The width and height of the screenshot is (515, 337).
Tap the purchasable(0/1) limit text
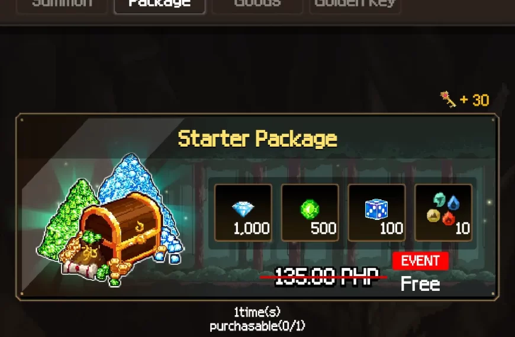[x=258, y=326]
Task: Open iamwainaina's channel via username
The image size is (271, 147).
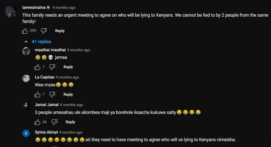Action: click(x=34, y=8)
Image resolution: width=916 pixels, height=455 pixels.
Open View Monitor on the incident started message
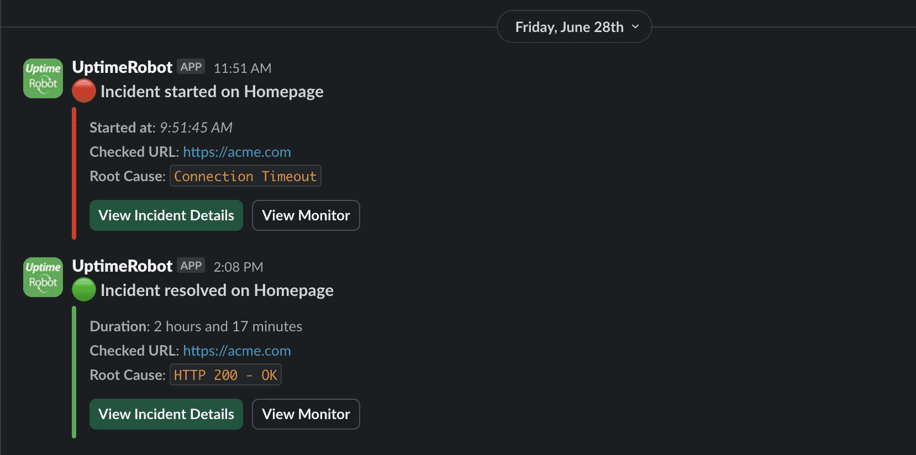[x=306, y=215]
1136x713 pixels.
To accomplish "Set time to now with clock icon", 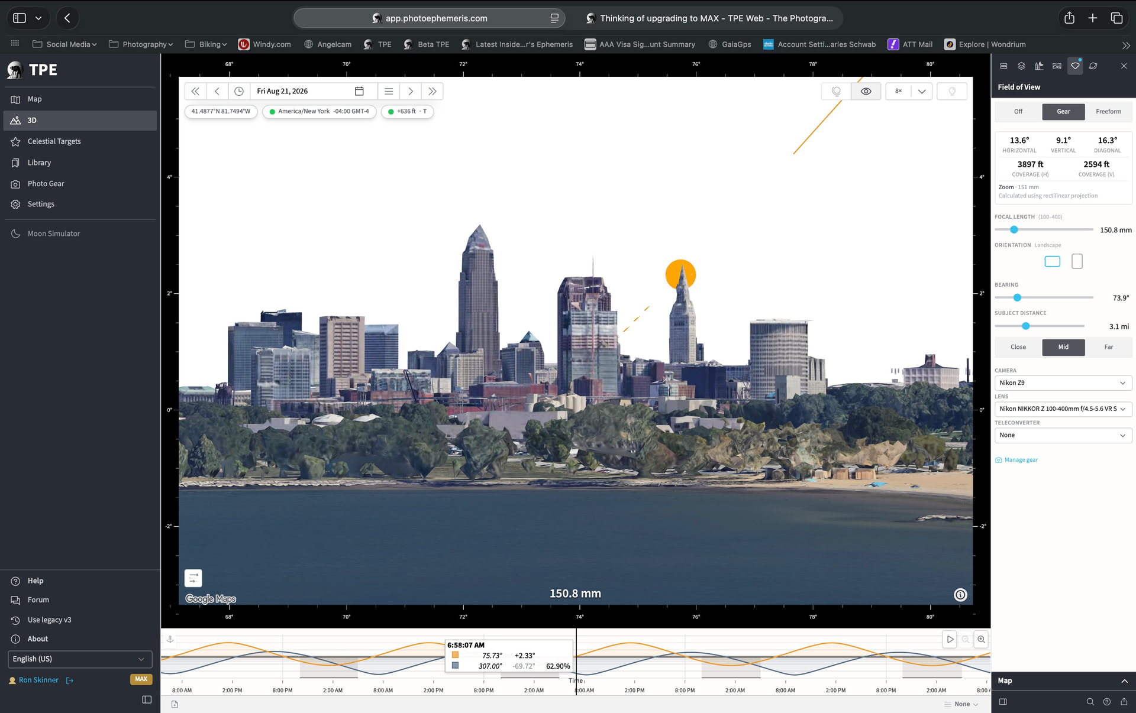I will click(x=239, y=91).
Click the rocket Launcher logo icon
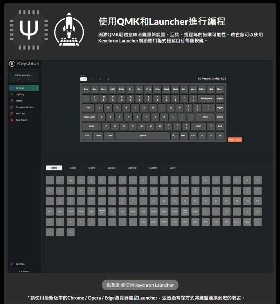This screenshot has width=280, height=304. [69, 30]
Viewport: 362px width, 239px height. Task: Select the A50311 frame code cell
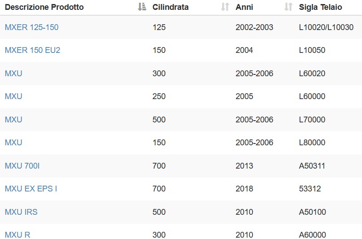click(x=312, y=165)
□ □ □ □ □ □ □
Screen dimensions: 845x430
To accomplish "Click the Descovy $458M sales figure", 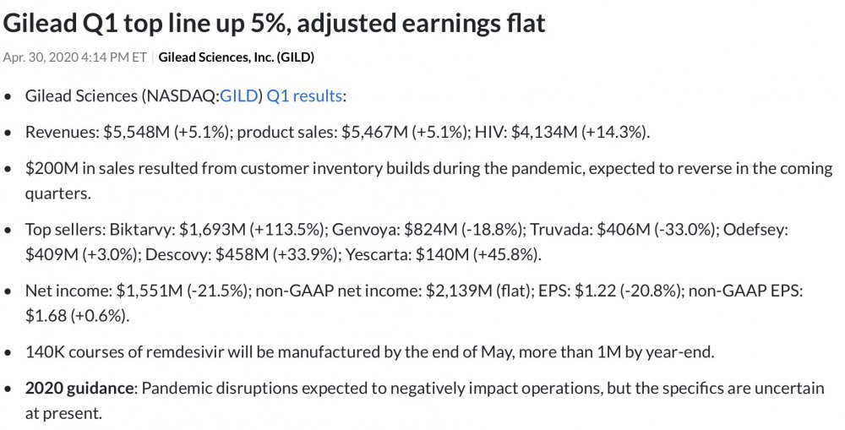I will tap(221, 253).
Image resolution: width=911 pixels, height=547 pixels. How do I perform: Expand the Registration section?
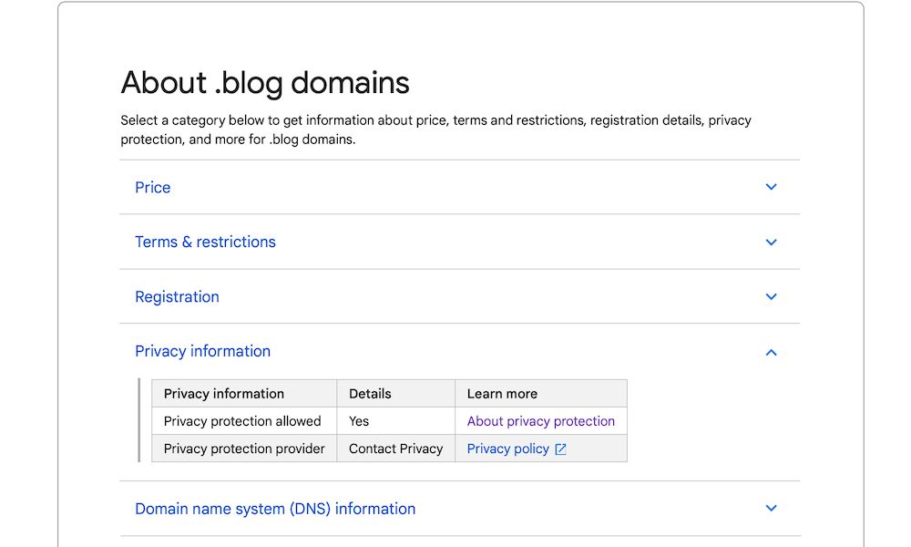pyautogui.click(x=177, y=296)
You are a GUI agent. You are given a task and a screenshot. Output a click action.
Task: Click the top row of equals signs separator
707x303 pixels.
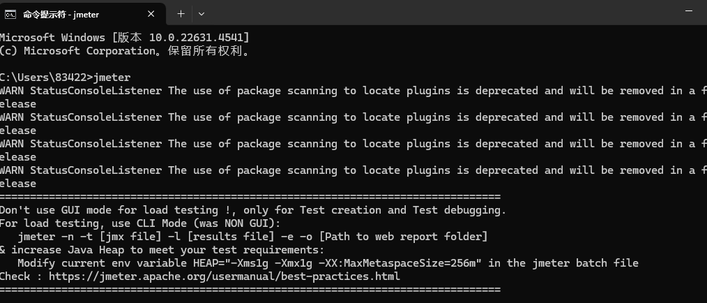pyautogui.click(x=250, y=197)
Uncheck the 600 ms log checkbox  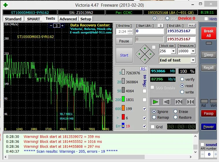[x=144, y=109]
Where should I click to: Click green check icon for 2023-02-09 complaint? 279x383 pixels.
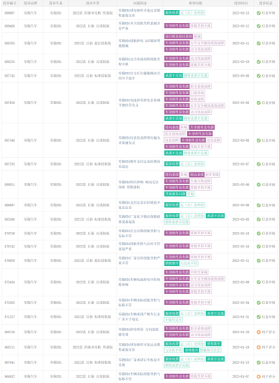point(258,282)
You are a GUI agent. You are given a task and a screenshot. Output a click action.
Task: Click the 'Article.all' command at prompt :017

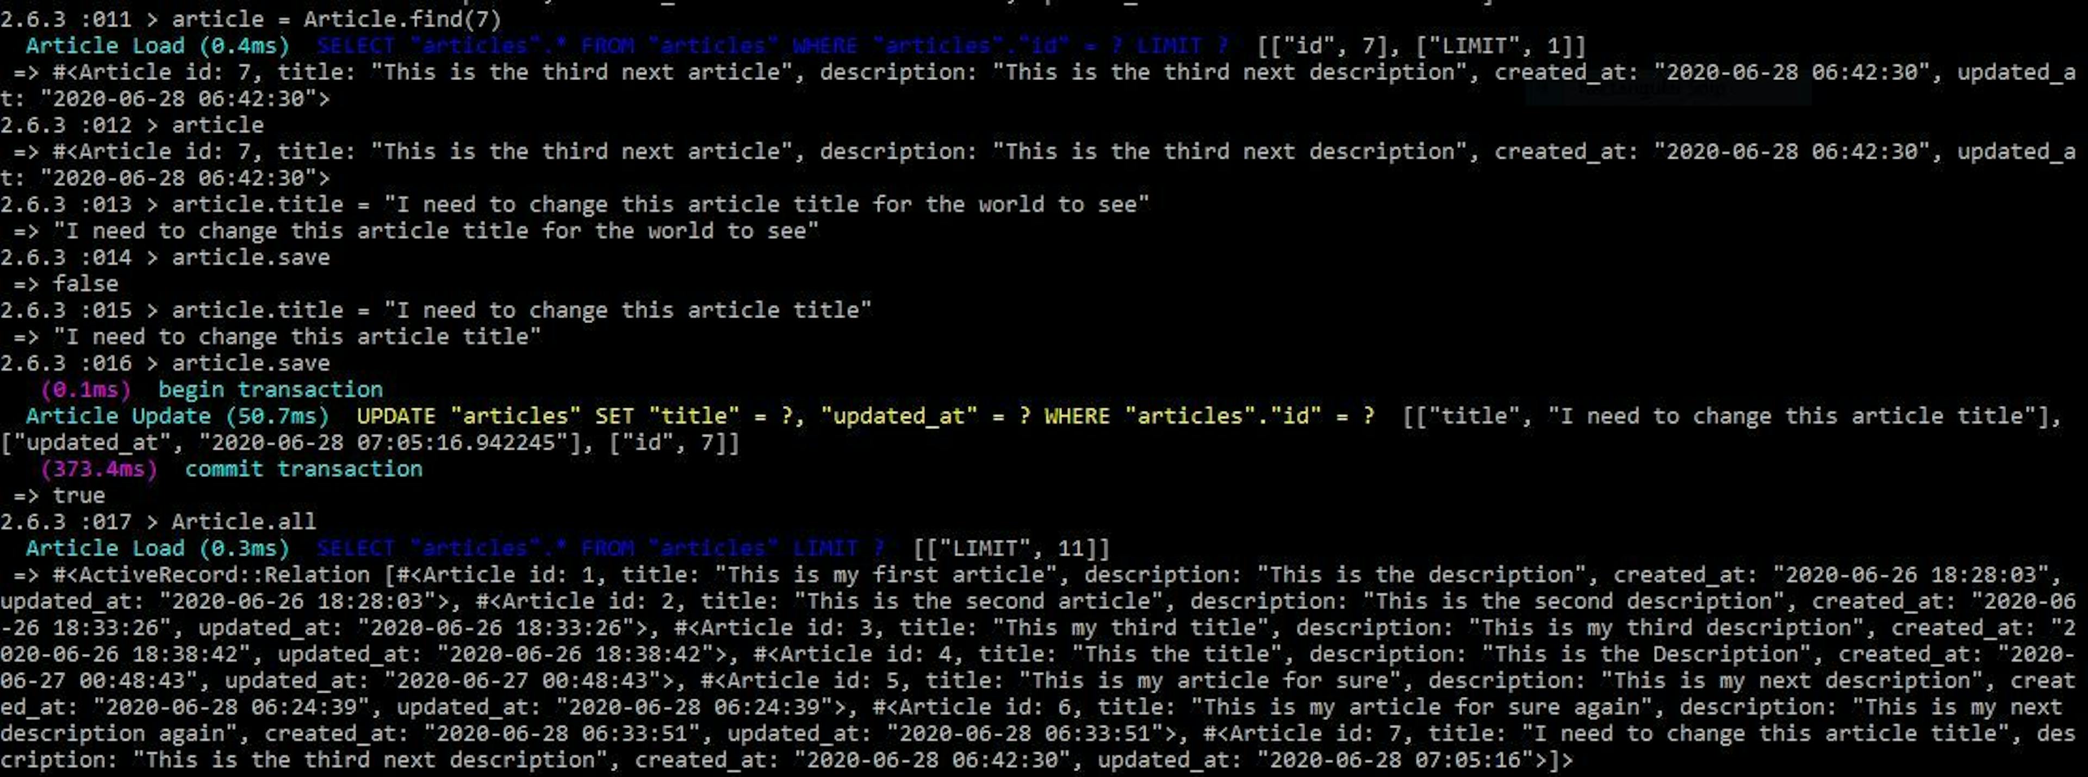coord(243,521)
□ □ □ □ □ □ □
TASK GOAL =>
Copy the lines above between the one holding "The width and" and the one holding "1136x713 pixels.", inclusive. Drop the pictures.

RESPONSE AREA =>
The width and height of the screenshot is (515, 337).
Tap the purchasable(0/1) limit text
[x=258, y=326]
Task: Open iamwainaina's channel via username
The image size is (271, 147).
Action: click(x=34, y=8)
Image resolution: width=916 pixels, height=455 pixels.
Open View Monitor on the incident started message
[x=306, y=215]
1136x713 pixels.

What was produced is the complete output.